Fine structure analysis and nucleotide sequence of the vaccinia virus thymidine kinase gene.

Abstract

The thymidine kinase (ATP:thymidine 5''-phosphotransferase, EC 2.7.1.21) gene of vaccinia virus has previously been mapped near the middle of the viral DNA, within the 4.85-kilobase HindIII J fragment, and shown to encode a MW 19,000 polypeptide. To locate the gene more precisely and to determine the structure of the basic transcriptional unit, the positions of cleavage sites for several restriction endonucleases were mapped within the HindIII J DNA fragment.
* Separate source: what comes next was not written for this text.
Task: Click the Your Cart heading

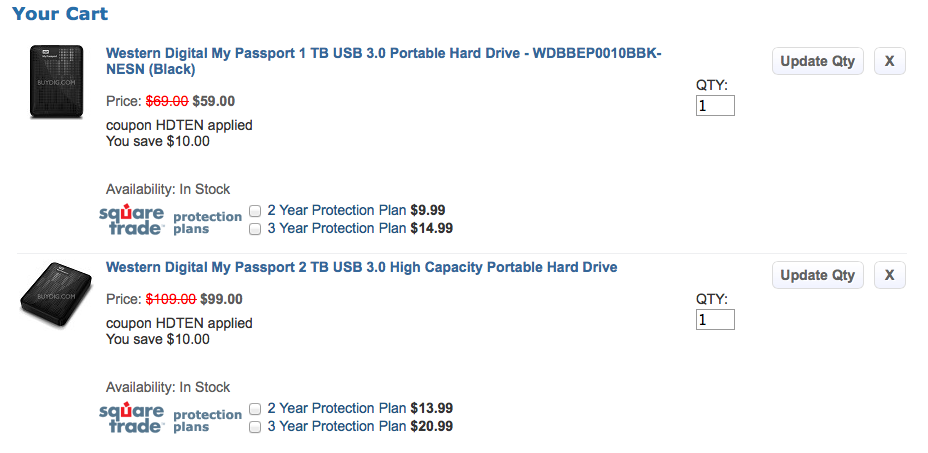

Four appropriate subfragments of HindIII J DNA were inserted into plasmid pBR322 derivatives and cloned in Escherichia coli. These recombinant plasmid DNA were tested for their ability to inhibit the cell-free synthesis of active thymidine kinase and to retain the mRNA for this enzyme when immobilized on nitrocellulose filters. The gene spanned on EcoRI cleavage site that lies 850 base pairs from the left-hand end of the HindIII J fragment (the HindIII L-J boundary). Because hybridization of vaccinia virus DNA to partially purified thymidine kinase mRNA detected only a single 670-nucleotide RNA species capable of hybridizing to this region of the genome, nuclease S1 mapping experiments were carried out with thymidine kinase mRNA to protect DNA fragments that were terminally labeled at this EcoRI site. Evidently, the gene extended from .apprx. 550 to 1150 base pairs from the left end of HindIII J, was transcribed in a rightwad direction and contained no intervening sequences. Hence, a 1.04-kilobase Ava II-Hpa II restriction fragment containing this region of DNA was isolated and subjected to nucleotide sequence analysis. An examnation of this nucleotide sequence revealed the presence of an open reading frame of 531 nucleotides capable of encoding a protein of 177 amino acids with a MW of 20,777.